Description of the task:
Your task is to transcribe the material that follows, line by line and exactly.

Recorded data:
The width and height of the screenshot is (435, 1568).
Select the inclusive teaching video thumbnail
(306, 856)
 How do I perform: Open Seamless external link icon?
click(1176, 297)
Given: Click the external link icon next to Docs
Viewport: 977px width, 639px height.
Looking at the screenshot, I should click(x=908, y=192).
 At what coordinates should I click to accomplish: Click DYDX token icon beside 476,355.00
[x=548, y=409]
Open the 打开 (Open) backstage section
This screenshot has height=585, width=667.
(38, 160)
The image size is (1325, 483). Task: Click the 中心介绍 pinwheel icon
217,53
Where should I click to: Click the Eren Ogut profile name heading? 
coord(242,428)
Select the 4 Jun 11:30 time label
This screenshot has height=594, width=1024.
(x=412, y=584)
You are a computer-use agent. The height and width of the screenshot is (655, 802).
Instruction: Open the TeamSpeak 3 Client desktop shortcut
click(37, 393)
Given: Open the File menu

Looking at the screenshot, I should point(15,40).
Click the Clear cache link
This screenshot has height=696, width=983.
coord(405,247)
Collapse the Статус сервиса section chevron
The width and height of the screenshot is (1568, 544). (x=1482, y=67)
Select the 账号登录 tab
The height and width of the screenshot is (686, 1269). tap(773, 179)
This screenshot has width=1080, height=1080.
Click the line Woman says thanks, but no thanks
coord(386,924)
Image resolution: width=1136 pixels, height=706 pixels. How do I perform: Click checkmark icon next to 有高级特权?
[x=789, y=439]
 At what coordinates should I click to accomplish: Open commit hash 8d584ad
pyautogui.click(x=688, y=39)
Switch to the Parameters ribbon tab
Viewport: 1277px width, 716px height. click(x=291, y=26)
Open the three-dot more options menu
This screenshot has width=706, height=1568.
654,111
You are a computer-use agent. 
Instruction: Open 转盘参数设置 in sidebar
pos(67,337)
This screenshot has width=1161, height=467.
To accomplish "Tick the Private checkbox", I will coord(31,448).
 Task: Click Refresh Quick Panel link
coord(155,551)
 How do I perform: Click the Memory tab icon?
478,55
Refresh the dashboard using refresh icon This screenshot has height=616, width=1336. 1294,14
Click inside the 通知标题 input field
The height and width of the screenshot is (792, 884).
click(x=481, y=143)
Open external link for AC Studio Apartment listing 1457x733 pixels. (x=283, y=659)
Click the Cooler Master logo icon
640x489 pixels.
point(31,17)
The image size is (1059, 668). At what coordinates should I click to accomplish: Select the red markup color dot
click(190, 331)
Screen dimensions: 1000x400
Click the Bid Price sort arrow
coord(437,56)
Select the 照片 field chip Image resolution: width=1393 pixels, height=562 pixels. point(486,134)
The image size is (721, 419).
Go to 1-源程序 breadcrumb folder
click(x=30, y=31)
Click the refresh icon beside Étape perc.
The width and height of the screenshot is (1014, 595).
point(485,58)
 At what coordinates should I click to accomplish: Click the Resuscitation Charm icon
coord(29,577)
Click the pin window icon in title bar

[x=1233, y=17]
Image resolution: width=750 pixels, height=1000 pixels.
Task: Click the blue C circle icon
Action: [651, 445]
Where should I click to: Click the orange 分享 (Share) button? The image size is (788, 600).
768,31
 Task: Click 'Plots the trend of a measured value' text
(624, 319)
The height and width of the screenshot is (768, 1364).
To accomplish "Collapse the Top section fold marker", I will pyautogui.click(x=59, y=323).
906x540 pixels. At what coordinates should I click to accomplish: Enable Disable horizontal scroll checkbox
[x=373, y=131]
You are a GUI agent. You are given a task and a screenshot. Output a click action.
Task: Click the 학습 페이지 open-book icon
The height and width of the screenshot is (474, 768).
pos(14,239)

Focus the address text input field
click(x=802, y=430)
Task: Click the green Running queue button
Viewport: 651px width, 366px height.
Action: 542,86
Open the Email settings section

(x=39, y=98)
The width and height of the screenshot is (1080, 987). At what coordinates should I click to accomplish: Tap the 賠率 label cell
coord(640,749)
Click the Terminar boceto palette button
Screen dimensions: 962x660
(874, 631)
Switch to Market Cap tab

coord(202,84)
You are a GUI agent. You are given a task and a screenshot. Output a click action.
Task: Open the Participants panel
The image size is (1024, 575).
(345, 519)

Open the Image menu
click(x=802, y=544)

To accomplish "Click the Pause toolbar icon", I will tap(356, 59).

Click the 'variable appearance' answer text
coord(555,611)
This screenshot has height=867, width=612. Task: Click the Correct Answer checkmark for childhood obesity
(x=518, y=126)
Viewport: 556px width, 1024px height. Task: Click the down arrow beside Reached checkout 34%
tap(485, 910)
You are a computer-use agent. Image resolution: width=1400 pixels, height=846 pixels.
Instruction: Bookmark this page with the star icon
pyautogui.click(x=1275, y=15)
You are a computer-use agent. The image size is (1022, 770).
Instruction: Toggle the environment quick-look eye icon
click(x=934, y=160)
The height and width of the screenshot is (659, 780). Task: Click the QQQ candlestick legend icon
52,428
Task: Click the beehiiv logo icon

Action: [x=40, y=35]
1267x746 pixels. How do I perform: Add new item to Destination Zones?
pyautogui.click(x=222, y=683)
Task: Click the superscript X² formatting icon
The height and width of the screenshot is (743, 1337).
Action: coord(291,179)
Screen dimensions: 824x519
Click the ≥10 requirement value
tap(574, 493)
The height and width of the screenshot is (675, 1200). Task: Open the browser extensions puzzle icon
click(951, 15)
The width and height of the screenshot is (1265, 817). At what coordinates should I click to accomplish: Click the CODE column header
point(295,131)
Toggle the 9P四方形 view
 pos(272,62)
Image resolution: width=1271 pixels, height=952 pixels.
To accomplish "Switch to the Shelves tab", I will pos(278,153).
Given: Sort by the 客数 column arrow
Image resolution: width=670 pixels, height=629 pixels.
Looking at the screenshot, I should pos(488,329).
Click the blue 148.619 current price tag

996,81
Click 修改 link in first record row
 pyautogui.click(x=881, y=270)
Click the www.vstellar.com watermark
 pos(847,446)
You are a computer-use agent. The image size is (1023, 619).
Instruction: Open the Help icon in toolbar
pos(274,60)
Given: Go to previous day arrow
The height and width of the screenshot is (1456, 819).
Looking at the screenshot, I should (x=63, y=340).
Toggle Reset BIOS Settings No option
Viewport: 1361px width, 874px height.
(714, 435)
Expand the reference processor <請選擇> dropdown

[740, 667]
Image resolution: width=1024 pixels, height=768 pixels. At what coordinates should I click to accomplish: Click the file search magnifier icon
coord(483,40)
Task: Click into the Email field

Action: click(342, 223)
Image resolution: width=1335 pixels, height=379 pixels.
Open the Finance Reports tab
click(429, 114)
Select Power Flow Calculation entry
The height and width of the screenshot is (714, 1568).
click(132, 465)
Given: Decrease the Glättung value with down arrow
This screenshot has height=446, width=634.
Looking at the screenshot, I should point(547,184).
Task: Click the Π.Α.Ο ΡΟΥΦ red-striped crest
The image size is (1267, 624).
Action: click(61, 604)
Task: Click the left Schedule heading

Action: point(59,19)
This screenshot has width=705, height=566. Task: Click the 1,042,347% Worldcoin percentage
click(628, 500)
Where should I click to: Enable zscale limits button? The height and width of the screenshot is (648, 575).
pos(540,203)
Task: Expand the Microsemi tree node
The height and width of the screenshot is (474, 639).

Problem solution:
The width and height of the screenshot is (435, 1568).
Select the inclusive teaching video thumbnail
(306, 856)
 How do I perform: Open Seamless external link icon?
click(1176, 297)
Given: Click the external link icon next to Docs
Viewport: 977px width, 639px height.
Looking at the screenshot, I should click(x=908, y=192).
 At what coordinates should I click to accomplish: Click DYDX token icon beside 476,355.00
[x=548, y=409]
Open the 打开 (Open) backstage section
This screenshot has height=585, width=667.
(38, 160)
The image size is (1325, 483). Task: Click the 中心介绍 pinwheel icon
217,53
Where should I click to: Click the Eren Ogut profile name heading? 
coord(242,428)
Select the 4 Jun 11:30 time label
This screenshot has height=594, width=1024.
(x=412, y=584)
You are a computer-use agent. The height and width of the screenshot is (655, 802).
Instruction: Open the TeamSpeak 3 Client desktop shortcut
click(37, 393)
Given: Open the File menu

Looking at the screenshot, I should point(15,40).
Click the Clear cache link
This screenshot has height=696, width=983.
coord(405,247)
Collapse the Статус сервиса section chevron
The width and height of the screenshot is (1568, 544). (x=1482, y=67)
Select the 账号登录 tab
The height and width of the screenshot is (686, 1269). tap(773, 179)
This screenshot has width=1080, height=1080.
Click the line Woman says thanks, but no thanks
coord(386,924)
Image resolution: width=1136 pixels, height=706 pixels. How do I perform: Click checkmark icon next to 有高级特权?
[x=789, y=439]
 At what coordinates should I click to accomplish: Open commit hash 8d584ad
pyautogui.click(x=688, y=39)
Switch to the Parameters ribbon tab
Viewport: 1277px width, 716px height. click(x=291, y=26)
Open the three-dot more options menu
This screenshot has width=706, height=1568.
654,111
You are a computer-use agent. 
Instruction: Open 转盘参数设置 in sidebar
pos(67,337)
This screenshot has width=1161, height=467.
To accomplish "Tick the Private checkbox", I will coord(31,448).
 Task: Click Refresh Quick Panel link
coord(155,551)
 How do I perform: Click the Memory tab icon?
478,55
Refresh the dashboard using refresh icon This screenshot has height=616, width=1336. 1294,14
Click inside the 通知标题 input field
The height and width of the screenshot is (792, 884).
click(x=481, y=143)
Open external link for AC Studio Apartment listing 1457x733 pixels. (x=283, y=659)
Click the Cooler Master logo icon
640x489 pixels.
point(31,17)
The image size is (1059, 668). At what coordinates should I click to accomplish: Select the red markup color dot
click(190, 331)
Screen dimensions: 1000x400
Click the Bid Price sort arrow
coord(437,56)
Select the 照片 field chip Image resolution: width=1393 pixels, height=562 pixels. point(486,134)
The image size is (721, 419).
Go to 1-源程序 breadcrumb folder
click(x=30, y=31)
Click the refresh icon beside Étape perc.
The width and height of the screenshot is (1014, 595).
point(485,58)
 At what coordinates should I click to accomplish: Click the Resuscitation Charm icon
coord(29,577)
Click the pin window icon in title bar

[x=1233, y=17]
Image resolution: width=750 pixels, height=1000 pixels.
Task: Click the blue C circle icon
Action: [651, 445]
Where should I click to: Click the orange 分享 (Share) button? The image size is (788, 600).
768,31
 Task: Click 'Plots the trend of a measured value' text
(624, 319)
The height and width of the screenshot is (768, 1364).
To accomplish "Collapse the Top section fold marker", I will pyautogui.click(x=59, y=323).
906x540 pixels. At what coordinates should I click to accomplish: Enable Disable horizontal scroll checkbox
[x=373, y=131]
You are a GUI agent. You are given a task and a screenshot. Output a click action.
Task: Click the 학습 페이지 open-book icon
The height and width of the screenshot is (474, 768).
pos(14,239)

Focus the address text input field
click(x=802, y=430)
Task: Click the green Running queue button
Viewport: 651px width, 366px height.
Action: 542,86
Open the Email settings section

(x=39, y=98)
The width and height of the screenshot is (1080, 987). At what coordinates should I click to accomplish: Tap the 賠率 label cell
coord(640,749)
Click the Terminar boceto palette button
Screen dimensions: 962x660
(874, 631)
Switch to Market Cap tab

coord(202,84)
You are a GUI agent. You are given a task and a screenshot. Output a click action.
Task: Open the Participants panel
The image size is (1024, 575).
(345, 519)

Open the Image menu
click(x=802, y=544)

To accomplish "Click the Pause toolbar icon", I will tap(356, 59).

Click the 'variable appearance' answer text
coord(555,611)
This screenshot has height=867, width=612. Task: Click the Correct Answer checkmark for childhood obesity
(x=518, y=126)
Viewport: 556px width, 1024px height. Task: Click the down arrow beside Reached checkout 34%
tap(485, 910)
You are a computer-use agent. Image resolution: width=1400 pixels, height=846 pixels.
Instruction: Bookmark this page with the star icon
pyautogui.click(x=1275, y=15)
You are a computer-use agent. The image size is (1022, 770).
Instruction: Toggle the environment quick-look eye icon
click(x=934, y=160)
The height and width of the screenshot is (659, 780). Task: Click the QQQ candlestick legend icon
52,428
Task: Click the beehiiv logo icon

Action: [x=40, y=35]
1267x746 pixels. How do I perform: Add new item to Destination Zones?
pyautogui.click(x=222, y=683)
Task: Click the superscript X² formatting icon
The height and width of the screenshot is (743, 1337).
Action: coord(291,179)
Screen dimensions: 824x519
Click the ≥10 requirement value
tap(574, 493)
The height and width of the screenshot is (675, 1200). Task: Open the browser extensions puzzle icon
click(951, 15)
The width and height of the screenshot is (1265, 817). At what coordinates should I click to accomplish: Click the CODE column header
point(295,131)
Toggle the 9P四方形 view
 pos(272,62)
Image resolution: width=1271 pixels, height=952 pixels.
To accomplish "Switch to the Shelves tab", I will pos(278,153).
Given: Sort by the 客数 column arrow
Image resolution: width=670 pixels, height=629 pixels.
Looking at the screenshot, I should pos(488,329).
Click the blue 148.619 current price tag

996,81
Click 修改 link in first record row
 pyautogui.click(x=881, y=270)
Click the www.vstellar.com watermark
 pos(847,446)
You are a computer-use agent. The image size is (1023, 619).
Instruction: Open the Help icon in toolbar
pos(274,60)
Given: Go to previous day arrow
The height and width of the screenshot is (1456, 819).
Looking at the screenshot, I should (x=63, y=340).
Toggle Reset BIOS Settings No option
Viewport: 1361px width, 874px height.
(714, 435)
Expand the reference processor <請選擇> dropdown

[740, 667]
Image resolution: width=1024 pixels, height=768 pixels. At what coordinates should I click to accomplish: Click the file search magnifier icon
coord(483,40)
Task: Click into the Email field

Action: click(342, 223)
Image resolution: width=1335 pixels, height=379 pixels.
Open the Finance Reports tab
click(429, 114)
Select Power Flow Calculation entry
The height and width of the screenshot is (714, 1568).
click(132, 465)
Given: Decrease the Glättung value with down arrow
This screenshot has height=446, width=634.
Looking at the screenshot, I should point(547,184).
Task: Click the Π.Α.Ο ΡΟΥΦ red-striped crest
The image size is (1267, 624).
Action: click(61, 604)
Task: Click the left Schedule heading

Action: point(59,19)
This screenshot has width=705, height=566. Task: Click the 1,042,347% Worldcoin percentage
click(628, 500)
Where should I click to: Enable zscale limits button? The height and width of the screenshot is (648, 575).
pos(540,203)
Task: Expand the Microsemi tree node
The height and width of the screenshot is (474, 639).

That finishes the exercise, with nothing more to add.